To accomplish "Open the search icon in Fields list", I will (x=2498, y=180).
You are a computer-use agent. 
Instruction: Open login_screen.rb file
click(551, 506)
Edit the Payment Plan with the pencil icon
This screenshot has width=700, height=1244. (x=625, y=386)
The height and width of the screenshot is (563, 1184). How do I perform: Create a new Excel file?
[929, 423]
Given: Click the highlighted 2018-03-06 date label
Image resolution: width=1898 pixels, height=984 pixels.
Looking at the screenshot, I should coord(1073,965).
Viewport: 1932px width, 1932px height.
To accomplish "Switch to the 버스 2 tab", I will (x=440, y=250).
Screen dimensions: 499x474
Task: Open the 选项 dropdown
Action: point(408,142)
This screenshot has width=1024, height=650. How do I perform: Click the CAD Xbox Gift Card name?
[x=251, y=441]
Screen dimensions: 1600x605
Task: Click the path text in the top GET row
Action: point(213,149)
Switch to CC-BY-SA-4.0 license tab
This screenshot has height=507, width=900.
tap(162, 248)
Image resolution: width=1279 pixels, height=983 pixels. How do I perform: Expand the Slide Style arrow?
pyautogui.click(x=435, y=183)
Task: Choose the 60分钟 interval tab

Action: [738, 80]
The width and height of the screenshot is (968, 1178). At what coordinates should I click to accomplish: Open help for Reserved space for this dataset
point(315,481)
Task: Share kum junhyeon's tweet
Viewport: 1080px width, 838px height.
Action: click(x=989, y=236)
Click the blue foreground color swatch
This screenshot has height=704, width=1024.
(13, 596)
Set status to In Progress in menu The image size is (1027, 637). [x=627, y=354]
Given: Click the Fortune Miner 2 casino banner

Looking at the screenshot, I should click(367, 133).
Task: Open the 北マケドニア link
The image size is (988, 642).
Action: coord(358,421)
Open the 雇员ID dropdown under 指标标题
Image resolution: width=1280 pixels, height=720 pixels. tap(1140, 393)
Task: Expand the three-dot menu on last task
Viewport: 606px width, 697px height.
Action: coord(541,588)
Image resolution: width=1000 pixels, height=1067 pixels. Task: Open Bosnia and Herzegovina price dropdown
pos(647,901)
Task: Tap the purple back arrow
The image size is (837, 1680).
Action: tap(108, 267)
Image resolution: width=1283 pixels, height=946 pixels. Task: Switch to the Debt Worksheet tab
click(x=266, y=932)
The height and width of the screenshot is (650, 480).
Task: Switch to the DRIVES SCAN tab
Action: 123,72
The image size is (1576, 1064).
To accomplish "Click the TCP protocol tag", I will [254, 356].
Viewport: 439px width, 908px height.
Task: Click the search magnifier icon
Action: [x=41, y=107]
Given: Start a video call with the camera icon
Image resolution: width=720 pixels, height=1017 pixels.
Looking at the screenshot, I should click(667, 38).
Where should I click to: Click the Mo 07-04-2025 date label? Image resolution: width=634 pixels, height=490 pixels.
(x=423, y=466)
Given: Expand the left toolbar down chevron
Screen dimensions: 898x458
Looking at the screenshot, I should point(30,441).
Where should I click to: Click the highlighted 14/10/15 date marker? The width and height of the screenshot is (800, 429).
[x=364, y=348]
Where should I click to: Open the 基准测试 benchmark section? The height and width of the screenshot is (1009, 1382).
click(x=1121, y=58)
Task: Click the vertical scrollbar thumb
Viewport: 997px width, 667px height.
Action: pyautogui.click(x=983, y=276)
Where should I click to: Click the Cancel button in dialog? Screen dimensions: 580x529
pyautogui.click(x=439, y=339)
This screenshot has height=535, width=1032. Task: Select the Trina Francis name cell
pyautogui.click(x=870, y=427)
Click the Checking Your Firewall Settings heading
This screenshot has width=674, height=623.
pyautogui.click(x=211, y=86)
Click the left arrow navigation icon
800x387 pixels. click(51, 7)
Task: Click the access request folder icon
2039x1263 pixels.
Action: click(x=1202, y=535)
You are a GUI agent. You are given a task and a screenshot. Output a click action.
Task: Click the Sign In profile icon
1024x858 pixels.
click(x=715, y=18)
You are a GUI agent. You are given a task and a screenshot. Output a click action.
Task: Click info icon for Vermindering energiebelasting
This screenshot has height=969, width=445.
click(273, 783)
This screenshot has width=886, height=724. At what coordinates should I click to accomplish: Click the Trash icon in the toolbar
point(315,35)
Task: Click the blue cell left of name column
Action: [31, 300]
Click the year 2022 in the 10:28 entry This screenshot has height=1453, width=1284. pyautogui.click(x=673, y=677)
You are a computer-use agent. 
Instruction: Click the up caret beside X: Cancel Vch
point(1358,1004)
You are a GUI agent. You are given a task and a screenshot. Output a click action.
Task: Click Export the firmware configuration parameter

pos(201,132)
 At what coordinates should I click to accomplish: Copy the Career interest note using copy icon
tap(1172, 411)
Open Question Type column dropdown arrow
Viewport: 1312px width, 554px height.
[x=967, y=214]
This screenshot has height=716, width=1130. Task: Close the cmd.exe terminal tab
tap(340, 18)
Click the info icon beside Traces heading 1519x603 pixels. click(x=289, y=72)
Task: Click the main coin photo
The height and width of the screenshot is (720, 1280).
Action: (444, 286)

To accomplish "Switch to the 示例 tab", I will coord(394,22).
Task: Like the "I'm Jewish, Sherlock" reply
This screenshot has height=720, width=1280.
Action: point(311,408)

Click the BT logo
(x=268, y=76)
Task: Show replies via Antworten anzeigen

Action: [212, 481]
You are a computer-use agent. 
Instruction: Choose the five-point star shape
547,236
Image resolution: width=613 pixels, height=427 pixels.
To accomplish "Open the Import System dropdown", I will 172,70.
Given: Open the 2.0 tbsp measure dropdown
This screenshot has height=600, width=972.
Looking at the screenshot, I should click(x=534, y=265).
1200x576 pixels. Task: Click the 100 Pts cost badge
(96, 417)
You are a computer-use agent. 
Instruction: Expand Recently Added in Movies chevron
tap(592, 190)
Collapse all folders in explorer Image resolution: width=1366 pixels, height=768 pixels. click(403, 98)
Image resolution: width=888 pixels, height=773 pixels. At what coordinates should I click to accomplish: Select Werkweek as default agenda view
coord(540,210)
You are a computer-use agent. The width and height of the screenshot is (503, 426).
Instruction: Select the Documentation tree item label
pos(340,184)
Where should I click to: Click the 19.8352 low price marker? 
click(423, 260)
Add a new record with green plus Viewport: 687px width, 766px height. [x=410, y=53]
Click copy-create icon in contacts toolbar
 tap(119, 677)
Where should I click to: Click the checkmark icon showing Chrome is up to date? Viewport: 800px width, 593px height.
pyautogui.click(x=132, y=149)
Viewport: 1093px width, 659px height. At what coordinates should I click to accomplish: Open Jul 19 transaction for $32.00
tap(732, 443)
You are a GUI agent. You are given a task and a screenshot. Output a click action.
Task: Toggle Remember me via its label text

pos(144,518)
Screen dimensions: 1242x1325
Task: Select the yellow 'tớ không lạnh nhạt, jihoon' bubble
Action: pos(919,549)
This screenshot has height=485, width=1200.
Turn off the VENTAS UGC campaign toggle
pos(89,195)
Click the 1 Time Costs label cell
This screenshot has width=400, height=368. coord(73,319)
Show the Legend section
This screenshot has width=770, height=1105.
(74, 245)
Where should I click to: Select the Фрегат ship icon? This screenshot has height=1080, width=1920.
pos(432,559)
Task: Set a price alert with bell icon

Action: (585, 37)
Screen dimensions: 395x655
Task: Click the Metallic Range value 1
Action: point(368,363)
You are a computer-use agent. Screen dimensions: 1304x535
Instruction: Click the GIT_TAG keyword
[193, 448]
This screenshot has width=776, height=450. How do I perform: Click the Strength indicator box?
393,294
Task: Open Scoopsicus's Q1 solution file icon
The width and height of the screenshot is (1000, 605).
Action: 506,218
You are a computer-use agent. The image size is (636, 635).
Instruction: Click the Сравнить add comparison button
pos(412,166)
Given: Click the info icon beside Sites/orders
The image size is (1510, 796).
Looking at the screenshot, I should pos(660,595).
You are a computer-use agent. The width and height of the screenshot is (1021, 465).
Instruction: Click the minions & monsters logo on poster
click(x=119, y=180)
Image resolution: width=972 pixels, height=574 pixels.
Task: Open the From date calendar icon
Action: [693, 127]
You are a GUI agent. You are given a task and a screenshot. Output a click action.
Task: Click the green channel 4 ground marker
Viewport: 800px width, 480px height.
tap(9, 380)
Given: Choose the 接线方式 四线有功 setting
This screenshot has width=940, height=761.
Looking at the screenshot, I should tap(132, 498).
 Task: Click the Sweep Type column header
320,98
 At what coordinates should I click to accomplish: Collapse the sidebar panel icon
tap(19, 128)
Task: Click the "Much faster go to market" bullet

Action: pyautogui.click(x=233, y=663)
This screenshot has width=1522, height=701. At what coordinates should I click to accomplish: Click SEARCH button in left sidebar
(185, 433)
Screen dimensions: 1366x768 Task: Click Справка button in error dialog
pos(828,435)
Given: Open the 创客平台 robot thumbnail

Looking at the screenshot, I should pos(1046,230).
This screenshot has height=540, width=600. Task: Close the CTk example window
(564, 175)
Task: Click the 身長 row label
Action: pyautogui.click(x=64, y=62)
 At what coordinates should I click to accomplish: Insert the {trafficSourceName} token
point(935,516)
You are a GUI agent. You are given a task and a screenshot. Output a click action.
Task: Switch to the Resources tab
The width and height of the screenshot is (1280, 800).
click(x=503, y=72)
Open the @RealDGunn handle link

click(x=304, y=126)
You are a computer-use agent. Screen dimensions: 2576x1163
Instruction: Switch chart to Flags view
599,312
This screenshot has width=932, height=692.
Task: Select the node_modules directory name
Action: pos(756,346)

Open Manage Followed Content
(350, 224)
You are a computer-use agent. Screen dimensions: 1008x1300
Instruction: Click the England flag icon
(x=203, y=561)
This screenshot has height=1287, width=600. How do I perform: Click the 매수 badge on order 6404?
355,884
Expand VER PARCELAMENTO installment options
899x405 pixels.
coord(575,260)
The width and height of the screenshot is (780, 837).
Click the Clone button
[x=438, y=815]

Prompt
Find the lines in the material above that include the string "green", and state how many there are without any other text.

Answer box
2